Data records:
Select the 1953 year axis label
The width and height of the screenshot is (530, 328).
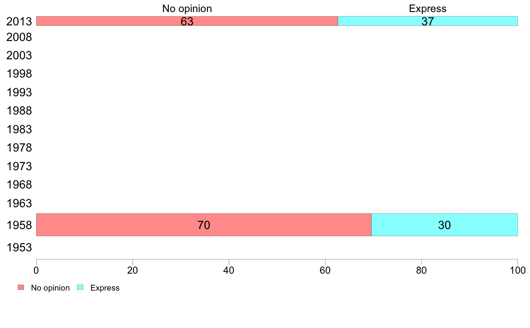(19, 248)
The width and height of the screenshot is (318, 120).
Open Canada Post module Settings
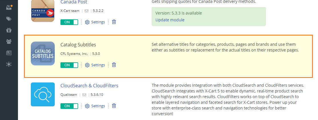coord(95,22)
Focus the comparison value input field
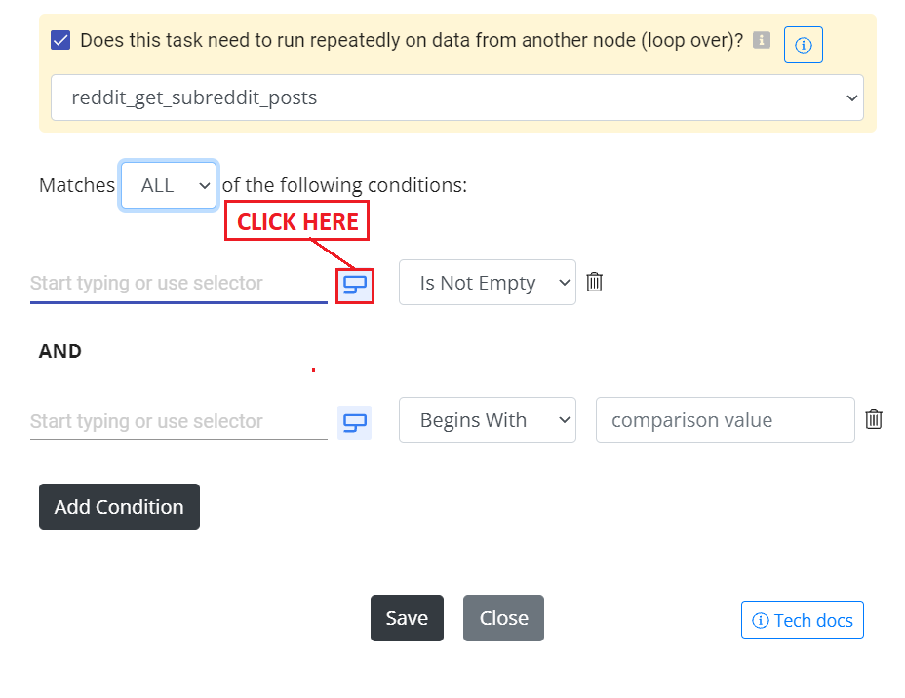Image resolution: width=905 pixels, height=698 pixels. point(725,419)
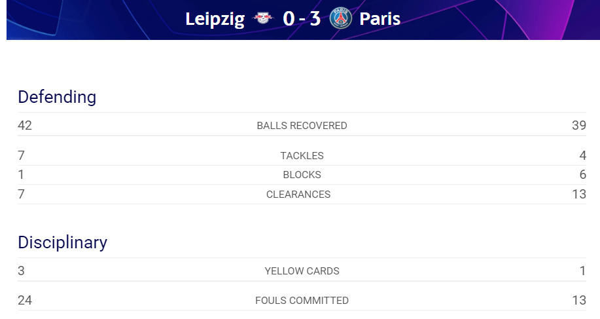Click the 0 - 3 match score
The image size is (600, 319).
click(x=302, y=18)
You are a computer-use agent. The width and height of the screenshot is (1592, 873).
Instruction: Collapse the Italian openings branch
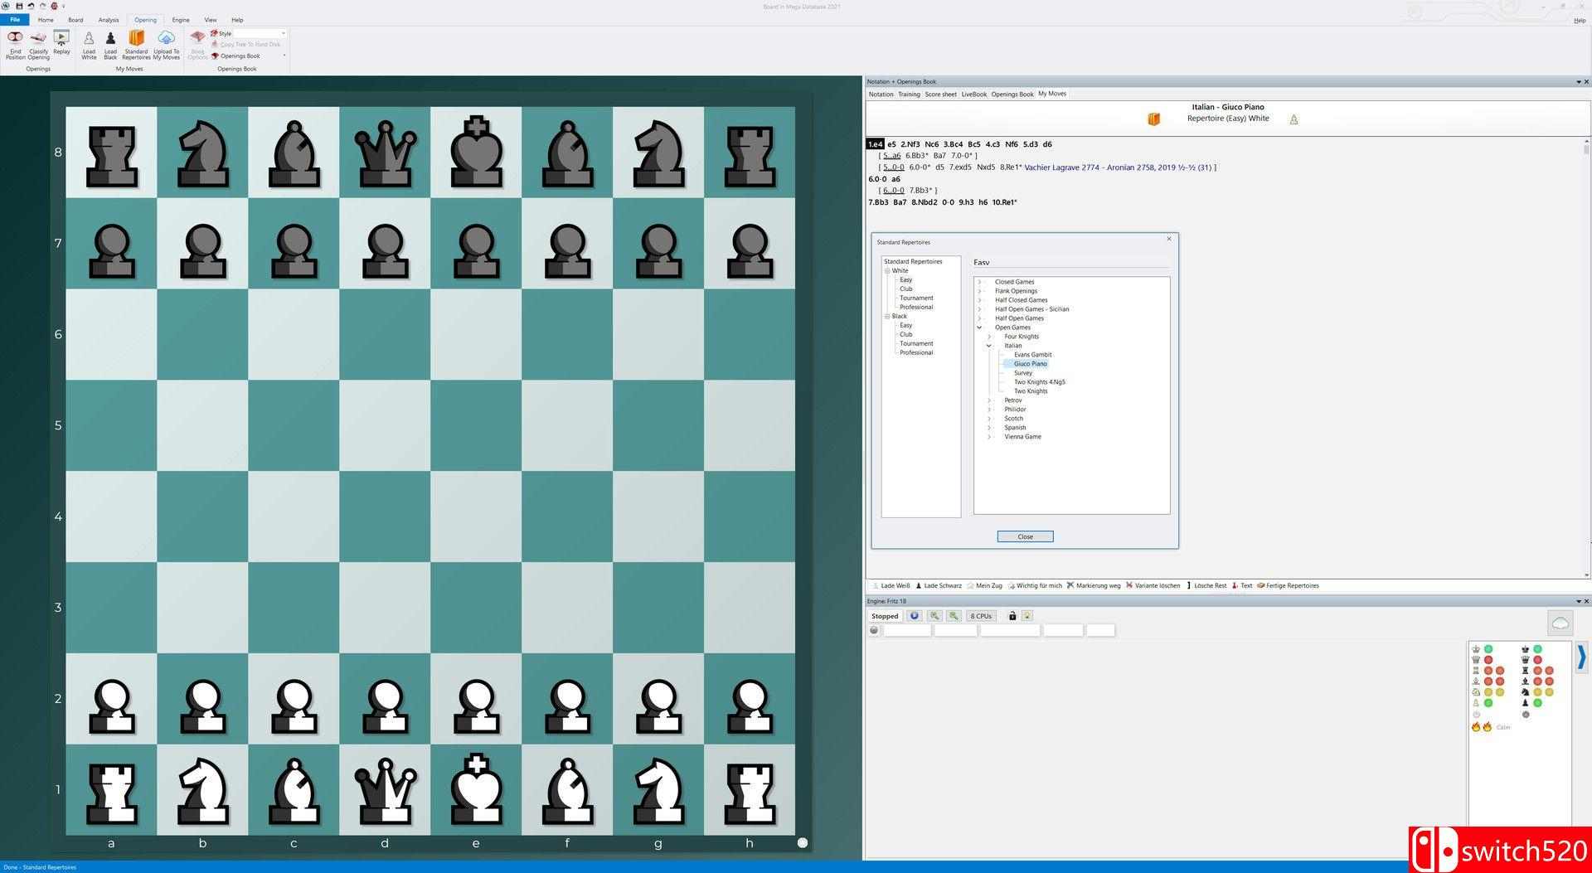988,346
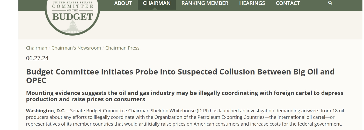
Task: Open the HEARINGS navigation item
Action: pyautogui.click(x=252, y=3)
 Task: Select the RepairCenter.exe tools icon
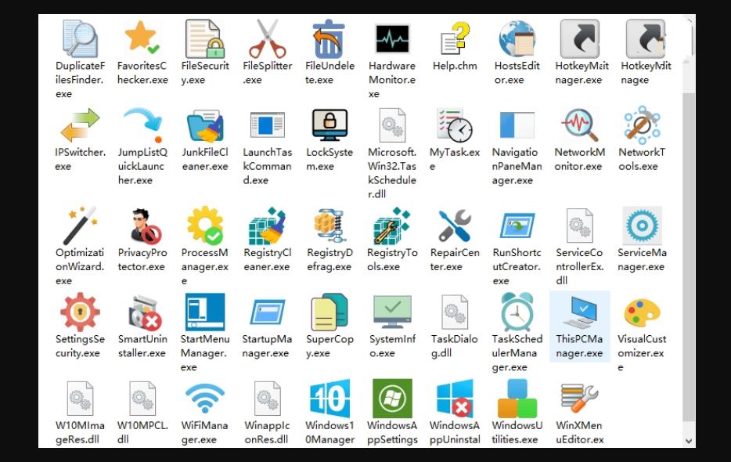click(x=455, y=226)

AIM OF THE TASK:
Retype the entries above word for word, minus any images.

WRITTEN SOLUTION:
Select the 1953 year axis label
The width and height of the screenshot is (530, 328).
(19, 248)
The width and height of the screenshot is (318, 120).
Open Canada Post module Settings
coord(95,22)
Focus the comparison value input field
Image resolution: width=905 pixels, height=698 pixels. point(725,419)
Click the 0 - 3 match score
The image size is (600, 319).
click(x=302, y=18)
You are a computer-use agent. The width and height of the screenshot is (1592, 873).
Instruction: Collapse the Italian openings branch
988,346
Task: Open the HEARINGS navigation item
Action: pyautogui.click(x=252, y=3)
 Task: Select the RepairCenter.exe tools icon
click(x=455, y=226)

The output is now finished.